The day before Dan Ritz left Timor-Leste, a tiny island nation north of Australia, he shaved his beard. It was an act of dramatic symbolism.
"It was my Peace Corps beard," Ritz says. "My not-in-America beard."
For two months, he'd been living out a dream, teaching English with the Peace Corps on the island.
"I love the country," Ritz says. "I loved the people. I want to go back."
That ended last month, when all the Peace Corps volunteers in Timor-Leste got their evacuation order.
Blame coronavirus. It wasn't because of a local outbreak; back then, not a single instance of the virus had been diagnosed in Timor-Leste. But the country was on edge. Ritz says protests broke out opposing the construction of an isolation center to house an Italian man who was suspected of having the virus.
"The police used tear gas to disperse people who were protesting on the street," Ritz says. "It got really hostile to foreigners."
That was part of the reason for the evacuation, says Ritz, who stresses that he doesn't speak for the Peace Corps. The bigger reason, he says, was that the Peace Corps wanted to bring the volunteers home before air traffic stopped.
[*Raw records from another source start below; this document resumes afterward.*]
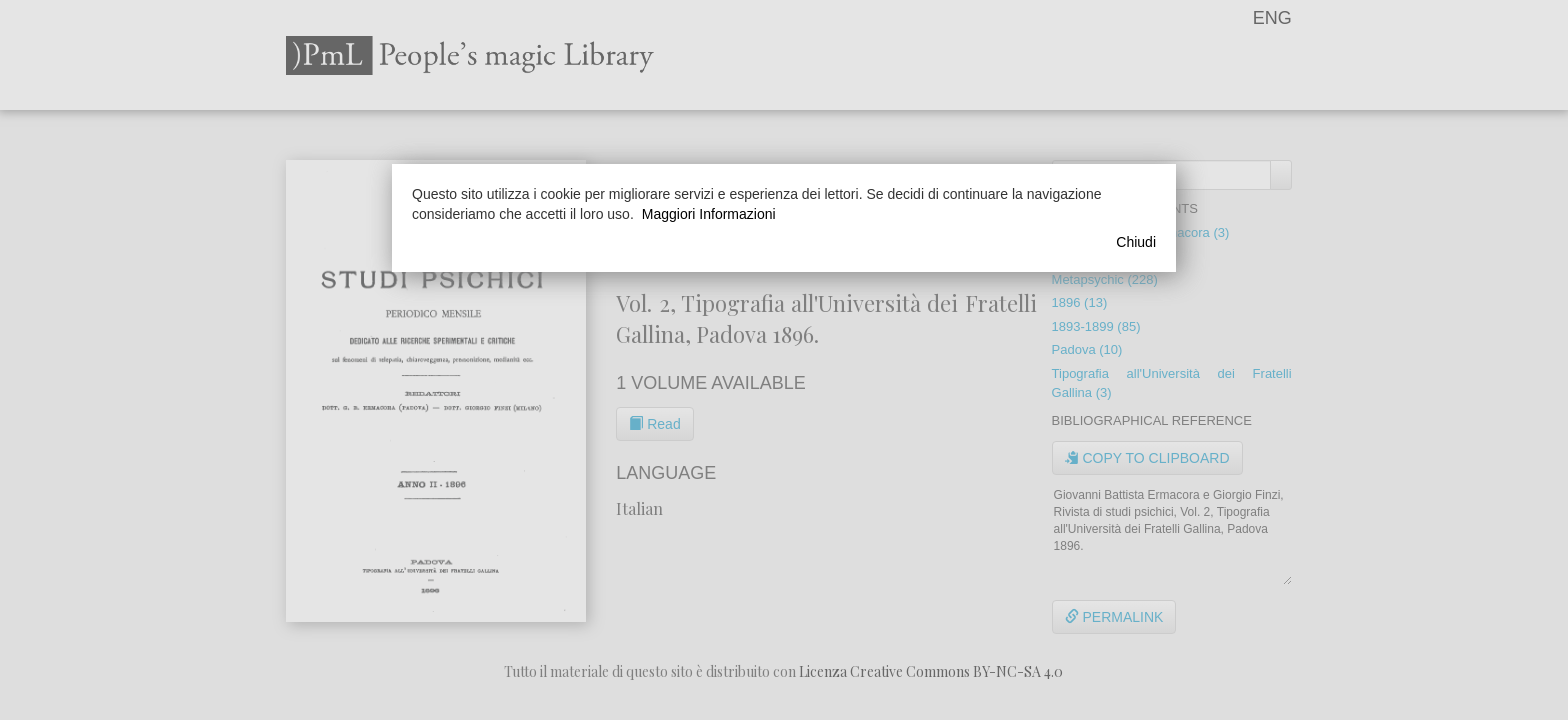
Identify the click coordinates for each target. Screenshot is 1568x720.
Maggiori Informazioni (709, 214)
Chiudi (1136, 242)
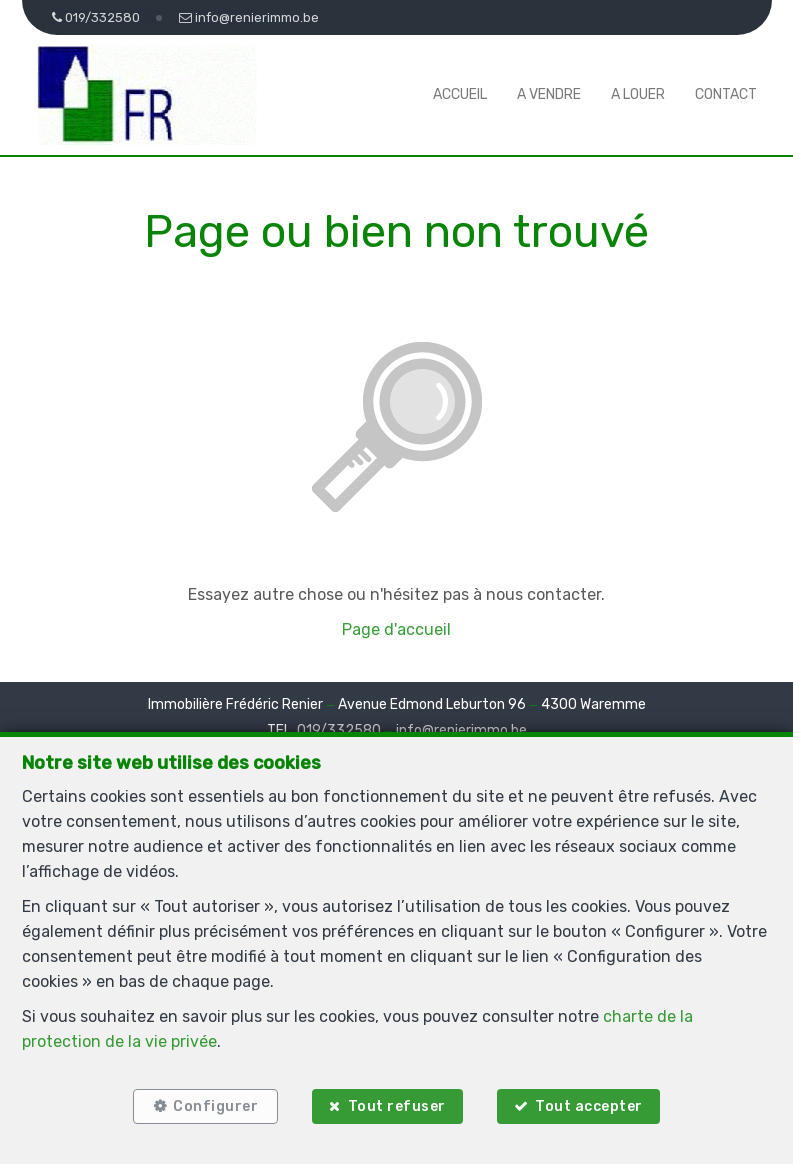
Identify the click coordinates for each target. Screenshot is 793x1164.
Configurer (215, 1106)
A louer (638, 94)
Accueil (460, 94)
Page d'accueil (396, 629)
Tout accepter (589, 1106)
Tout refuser (397, 1106)
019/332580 (339, 730)
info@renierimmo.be (461, 730)
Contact (726, 94)
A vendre (549, 94)
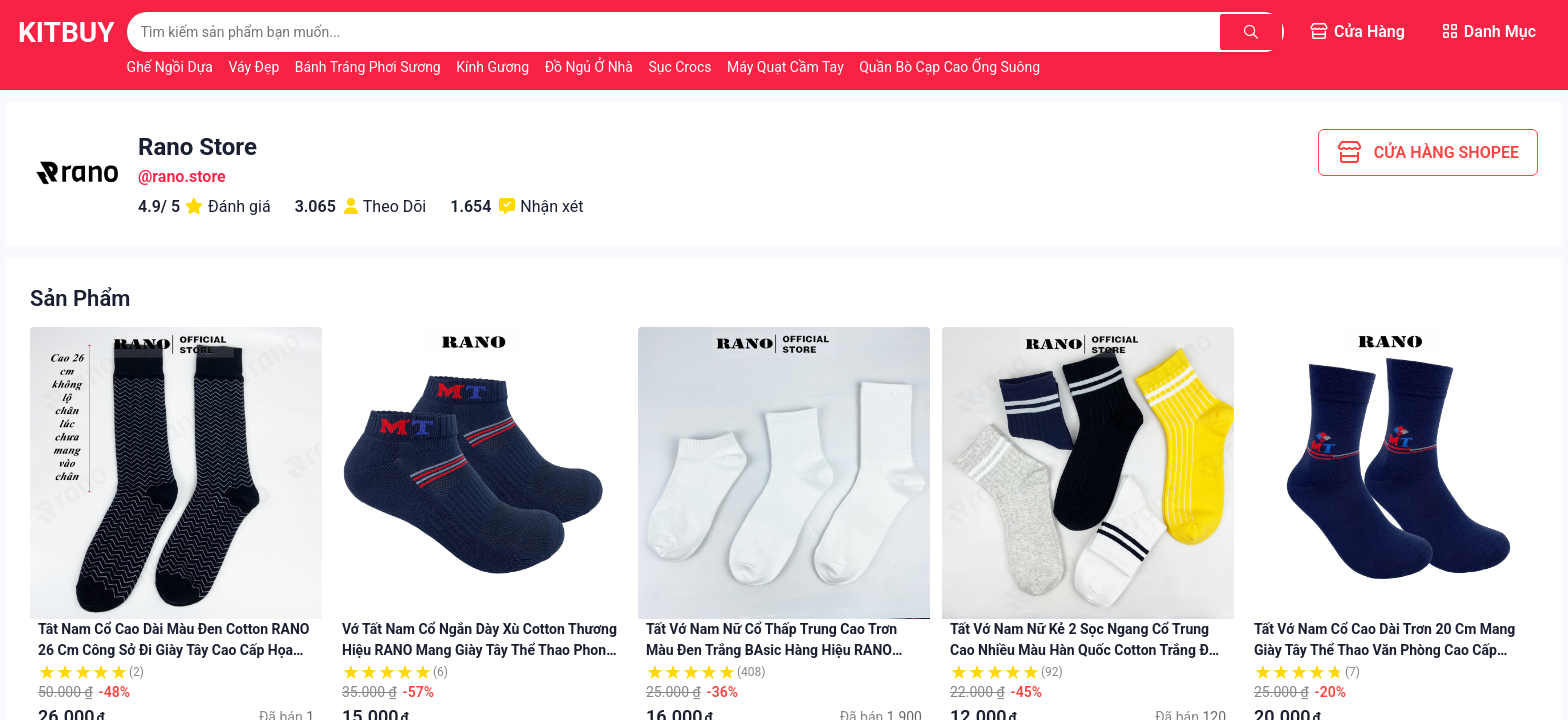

And so Ritz left his dream job, embarking on a grueling four-day journey home, through eerily vacant airports and sparsely populated planes, from one of the only countries in the region that didn't have the coronavirus, to an American state that was crawling with it.
And when he got back to Spokane, back to his parent's house, he started getting a sore throat. Maybe, he thought, it was that he didn't drink enough water on the plane. Or maybe...
"I'm a little bit sick right now," Ritz says. "And I'm kind of afraid, because my dad's about 60 — I'm questioning if I should be in a hotel or something and not at home."